The torture made it worse
by digby
For the gazillionth time, torture doesn’t work. I know that people who like torture and enjoy making people suffer really, really want to believe it does so they don’t have to deal with the fact that they may be soulless psychos, but it won’t change the fact that it just ain’t so:
Defenders of the Bush administration’s interrogation policies have claimed vindication from reports that bin Laden was tracked down in small part due to information received from brutalized detainees some six to eight years ago.
But that sequence of events — even if true — doesn’t demonstrate the effectiveness of torture, these experts say. Rather, it indicates bin Laden could have been caught much earlier had those detainees been interrogated properly.
“I think that without a doubt, torture and enhanced interrogation techniques slowed down the hunt for bin Laden,” said an Air Force interrogator who goes by the pseudonym Matthew Alexander and located Abu Musab al-Zarqawi, the leader of al Qaeda in Iraq, in 2006.
It now appears likely that several detainees had information about a key al Qaeda courier — information that might have led authorities directly to bin Laden years ago. But subjected to physical and psychological brutality, “they gave us the bare minimum amount of information they could get away with to get the pain to stop, or to mislead us,” Alexander told The Huffington Post.
“We know that they didn’t give us everything, because they didn’t provide the real name, or the location, or somebody else who would know that information,” he said.
In a 2006 study by the National Defense Intelligence College, trained interrogators found that traditional, rapport-based interviewing approaches are extremely effective with even the most hardened detainees, whereas coercion consistently builds resistance and resentment.
I realize that for many people this is counter-intuitive.
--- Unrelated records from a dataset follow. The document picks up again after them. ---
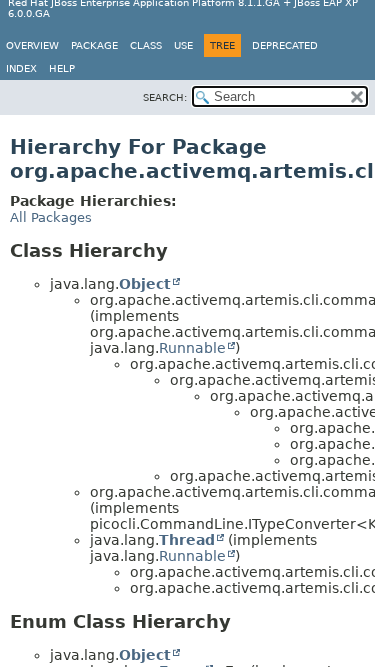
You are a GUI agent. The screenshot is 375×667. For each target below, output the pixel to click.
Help (62, 68)
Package (94, 45)
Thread (187, 540)
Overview (32, 45)
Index (21, 68)
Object (145, 284)
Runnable (192, 348)
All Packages (51, 217)
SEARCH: (165, 97)
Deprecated (285, 45)
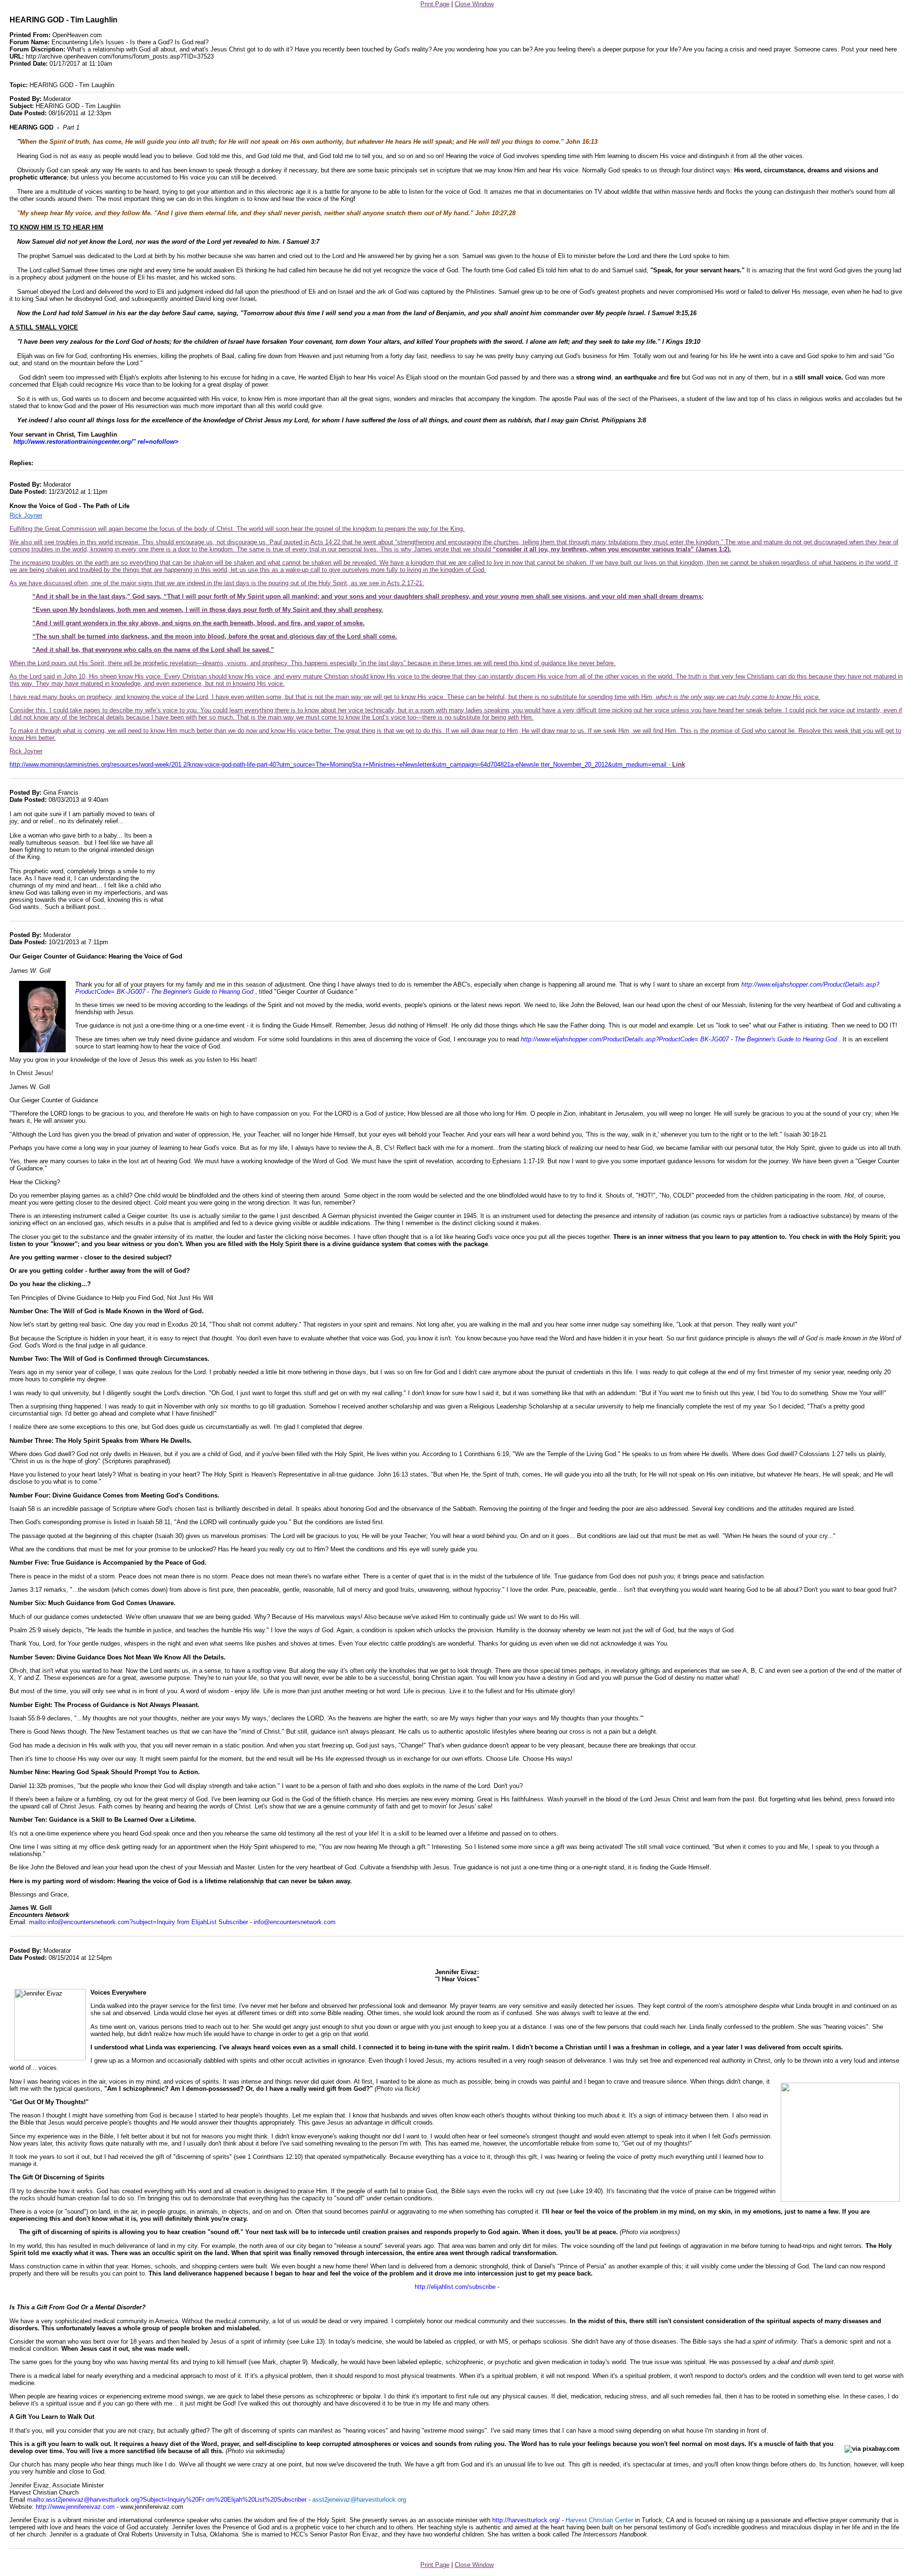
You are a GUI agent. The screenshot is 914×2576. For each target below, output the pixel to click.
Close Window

But terrorists who hold highly sensitive intelligence are the kind of people for whom a self-image of tough, resistant warriors is definitional. It’s not like holding your little brother in a wrestling hold and making him cry uncle. People have studied human psychology long enough now to realize that if you want real information as opposed to false confessions and misinformation from these people, you’ll use a different approach.
But then, I’ve never been convinced that the people who were ordering the torture ever cared much about the quality of the information it produced. They were interested in “metrics” and “intelligence product.” As long as information was flowing they were doing their jobs and that’s all that mattered.